Fr. Stempsey teaches philosophy and medical ethics at the College of the Holy Cross, Worcester, Mass.
"What makes me happy to be a religious today?"
Everyone these days seems to be seeking happiness, but you can't find happiness by directly seeking it. Happiness, as the ancient Greeks realized, is a fulfilled, flourishing human life. For Aristotle, this is a life of contemplation-a life filled with opportunities to reflect deeply on what is most important. St. Ignatius of Loyola urges us to go even deeper: to become contemplatives in action, people living busy lives but continually striving to find God in all the things.

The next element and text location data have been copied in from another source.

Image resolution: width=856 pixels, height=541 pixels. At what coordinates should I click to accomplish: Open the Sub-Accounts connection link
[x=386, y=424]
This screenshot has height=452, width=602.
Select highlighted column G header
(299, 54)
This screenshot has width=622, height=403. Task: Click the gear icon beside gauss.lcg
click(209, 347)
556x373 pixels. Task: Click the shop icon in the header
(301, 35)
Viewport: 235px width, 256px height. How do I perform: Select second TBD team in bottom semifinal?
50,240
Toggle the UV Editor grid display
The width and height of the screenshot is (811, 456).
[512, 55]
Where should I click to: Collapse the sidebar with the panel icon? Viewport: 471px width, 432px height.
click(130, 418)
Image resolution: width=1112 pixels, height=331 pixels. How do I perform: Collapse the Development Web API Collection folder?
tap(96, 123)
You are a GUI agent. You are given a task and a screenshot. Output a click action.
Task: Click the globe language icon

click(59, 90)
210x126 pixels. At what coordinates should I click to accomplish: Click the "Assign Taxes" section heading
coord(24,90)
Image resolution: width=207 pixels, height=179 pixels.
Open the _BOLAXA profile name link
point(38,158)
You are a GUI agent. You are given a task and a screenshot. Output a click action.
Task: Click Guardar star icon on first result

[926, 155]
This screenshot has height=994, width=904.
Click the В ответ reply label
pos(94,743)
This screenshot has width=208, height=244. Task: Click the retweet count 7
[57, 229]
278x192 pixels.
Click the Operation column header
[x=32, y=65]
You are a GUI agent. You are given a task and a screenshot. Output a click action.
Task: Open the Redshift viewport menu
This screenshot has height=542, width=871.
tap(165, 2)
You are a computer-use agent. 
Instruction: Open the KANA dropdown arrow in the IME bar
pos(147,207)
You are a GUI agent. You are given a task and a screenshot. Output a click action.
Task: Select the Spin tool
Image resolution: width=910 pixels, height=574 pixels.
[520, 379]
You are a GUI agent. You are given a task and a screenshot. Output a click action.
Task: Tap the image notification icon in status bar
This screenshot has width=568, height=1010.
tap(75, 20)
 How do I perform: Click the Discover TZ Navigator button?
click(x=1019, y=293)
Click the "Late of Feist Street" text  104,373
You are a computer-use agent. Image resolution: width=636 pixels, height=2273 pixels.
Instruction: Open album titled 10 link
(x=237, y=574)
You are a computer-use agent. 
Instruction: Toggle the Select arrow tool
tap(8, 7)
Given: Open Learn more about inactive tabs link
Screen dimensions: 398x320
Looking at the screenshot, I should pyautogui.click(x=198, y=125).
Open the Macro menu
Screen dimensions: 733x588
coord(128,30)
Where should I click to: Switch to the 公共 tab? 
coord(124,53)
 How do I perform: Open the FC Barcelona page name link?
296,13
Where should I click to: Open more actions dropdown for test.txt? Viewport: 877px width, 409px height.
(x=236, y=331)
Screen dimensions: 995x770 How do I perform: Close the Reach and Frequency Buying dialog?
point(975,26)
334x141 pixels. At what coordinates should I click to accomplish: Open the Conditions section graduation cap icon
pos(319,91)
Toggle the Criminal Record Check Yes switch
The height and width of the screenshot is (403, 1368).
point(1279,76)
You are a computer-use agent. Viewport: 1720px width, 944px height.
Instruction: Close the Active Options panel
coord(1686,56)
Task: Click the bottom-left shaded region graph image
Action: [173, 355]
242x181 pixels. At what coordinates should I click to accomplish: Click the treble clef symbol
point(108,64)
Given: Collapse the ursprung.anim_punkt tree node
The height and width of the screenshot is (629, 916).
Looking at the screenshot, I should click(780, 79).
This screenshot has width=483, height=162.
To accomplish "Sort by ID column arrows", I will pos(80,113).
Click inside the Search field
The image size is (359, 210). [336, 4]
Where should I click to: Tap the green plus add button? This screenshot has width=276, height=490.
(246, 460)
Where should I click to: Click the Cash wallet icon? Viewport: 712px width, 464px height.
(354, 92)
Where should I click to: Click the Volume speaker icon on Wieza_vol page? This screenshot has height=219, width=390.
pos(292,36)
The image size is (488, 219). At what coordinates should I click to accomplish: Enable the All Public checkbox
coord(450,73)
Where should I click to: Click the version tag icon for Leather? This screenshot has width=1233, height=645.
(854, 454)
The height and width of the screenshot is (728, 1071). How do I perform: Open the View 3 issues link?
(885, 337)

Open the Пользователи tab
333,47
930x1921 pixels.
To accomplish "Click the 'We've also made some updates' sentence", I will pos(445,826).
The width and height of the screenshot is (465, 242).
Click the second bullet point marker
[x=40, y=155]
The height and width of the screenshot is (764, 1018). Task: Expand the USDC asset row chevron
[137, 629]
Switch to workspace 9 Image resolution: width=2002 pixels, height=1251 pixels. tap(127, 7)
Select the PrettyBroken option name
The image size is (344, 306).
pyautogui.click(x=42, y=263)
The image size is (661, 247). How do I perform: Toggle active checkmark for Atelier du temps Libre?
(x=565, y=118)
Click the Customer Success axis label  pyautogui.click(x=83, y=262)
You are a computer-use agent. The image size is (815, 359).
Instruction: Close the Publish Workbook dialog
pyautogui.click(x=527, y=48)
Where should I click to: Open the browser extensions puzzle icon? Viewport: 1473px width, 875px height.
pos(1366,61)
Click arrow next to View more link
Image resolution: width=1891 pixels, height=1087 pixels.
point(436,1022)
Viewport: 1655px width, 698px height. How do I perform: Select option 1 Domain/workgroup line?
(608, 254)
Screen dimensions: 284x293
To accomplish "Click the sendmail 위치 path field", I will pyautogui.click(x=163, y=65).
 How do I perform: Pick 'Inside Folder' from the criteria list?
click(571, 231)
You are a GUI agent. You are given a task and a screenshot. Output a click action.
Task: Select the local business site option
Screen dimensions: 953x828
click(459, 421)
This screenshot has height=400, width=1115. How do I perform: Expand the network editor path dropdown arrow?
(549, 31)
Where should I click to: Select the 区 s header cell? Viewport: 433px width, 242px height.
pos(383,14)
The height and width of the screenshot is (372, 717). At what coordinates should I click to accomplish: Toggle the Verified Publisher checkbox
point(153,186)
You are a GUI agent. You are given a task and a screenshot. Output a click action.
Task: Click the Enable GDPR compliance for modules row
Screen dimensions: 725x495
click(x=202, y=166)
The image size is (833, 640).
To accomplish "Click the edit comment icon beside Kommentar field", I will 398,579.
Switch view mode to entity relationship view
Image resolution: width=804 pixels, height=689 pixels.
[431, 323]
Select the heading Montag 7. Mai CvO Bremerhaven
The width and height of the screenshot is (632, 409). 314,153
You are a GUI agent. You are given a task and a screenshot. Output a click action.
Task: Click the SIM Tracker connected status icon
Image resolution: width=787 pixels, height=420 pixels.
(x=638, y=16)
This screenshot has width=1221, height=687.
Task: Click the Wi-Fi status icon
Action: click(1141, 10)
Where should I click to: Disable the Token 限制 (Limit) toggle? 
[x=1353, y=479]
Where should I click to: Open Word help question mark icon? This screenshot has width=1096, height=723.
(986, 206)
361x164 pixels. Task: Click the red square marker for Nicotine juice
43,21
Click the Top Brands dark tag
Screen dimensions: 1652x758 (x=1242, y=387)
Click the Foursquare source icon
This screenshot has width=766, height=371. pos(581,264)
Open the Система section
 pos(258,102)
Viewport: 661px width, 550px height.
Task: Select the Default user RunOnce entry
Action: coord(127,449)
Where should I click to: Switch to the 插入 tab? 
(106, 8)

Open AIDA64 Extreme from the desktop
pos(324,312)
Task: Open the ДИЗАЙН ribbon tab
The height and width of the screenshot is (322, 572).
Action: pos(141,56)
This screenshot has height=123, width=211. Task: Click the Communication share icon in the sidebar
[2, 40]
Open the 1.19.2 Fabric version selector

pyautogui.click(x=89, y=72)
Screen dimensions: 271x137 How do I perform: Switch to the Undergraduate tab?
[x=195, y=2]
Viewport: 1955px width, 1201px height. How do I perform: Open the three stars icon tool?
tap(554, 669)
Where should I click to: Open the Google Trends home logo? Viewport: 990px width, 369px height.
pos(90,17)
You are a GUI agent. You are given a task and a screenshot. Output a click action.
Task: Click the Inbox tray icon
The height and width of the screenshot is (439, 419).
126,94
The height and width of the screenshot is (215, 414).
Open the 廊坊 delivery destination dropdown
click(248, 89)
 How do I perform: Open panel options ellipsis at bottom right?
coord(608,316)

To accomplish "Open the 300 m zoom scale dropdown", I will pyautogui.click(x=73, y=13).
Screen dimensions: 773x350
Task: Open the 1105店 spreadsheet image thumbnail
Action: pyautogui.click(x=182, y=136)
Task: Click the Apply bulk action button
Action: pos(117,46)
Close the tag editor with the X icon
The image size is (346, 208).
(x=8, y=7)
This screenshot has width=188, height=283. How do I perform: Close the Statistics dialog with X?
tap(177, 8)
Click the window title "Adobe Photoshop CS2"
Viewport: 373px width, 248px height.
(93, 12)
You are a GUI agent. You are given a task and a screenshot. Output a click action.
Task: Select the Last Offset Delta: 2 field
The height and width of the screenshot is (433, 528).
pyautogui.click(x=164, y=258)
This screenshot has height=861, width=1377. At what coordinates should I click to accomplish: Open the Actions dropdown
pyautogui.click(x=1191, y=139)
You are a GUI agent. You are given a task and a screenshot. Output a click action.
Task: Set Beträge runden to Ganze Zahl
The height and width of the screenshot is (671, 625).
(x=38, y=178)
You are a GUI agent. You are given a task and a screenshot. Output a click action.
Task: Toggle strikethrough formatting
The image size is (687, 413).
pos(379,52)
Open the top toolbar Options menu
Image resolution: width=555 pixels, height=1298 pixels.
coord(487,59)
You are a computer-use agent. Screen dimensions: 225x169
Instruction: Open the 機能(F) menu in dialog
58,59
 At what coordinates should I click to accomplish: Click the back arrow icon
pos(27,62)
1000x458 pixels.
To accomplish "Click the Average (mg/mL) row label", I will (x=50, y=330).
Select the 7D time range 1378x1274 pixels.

As I think back over thirty years as a Jesuit, I realize that religious life has offered manifold opportunities for just this kind of contemplation. When I became a Jesuit I stopped practicing medicine, a deeply fulfilling profession itself, but I began thinking much more deeply about that profession. My mission, for over twenty years, has been studying and teaching philosophy, and doing research and writing about the philosophy of medicine. This mission has presented more opportunities to contemplate life, death, suffering and the meaning of it all than anyone could expect in a single lifetime. I have come to realize that God is indeed in all things-in students eager to learn; in fellow scholars from around the world gathering to discuss their research; in dusty old books filled with ancient wisdom long forgotten by the modern world; and even in suffering. But most fulfilling is knowing that I am part of a bigger mission, which joins me with Jesuits around the world in helping others find God in all things.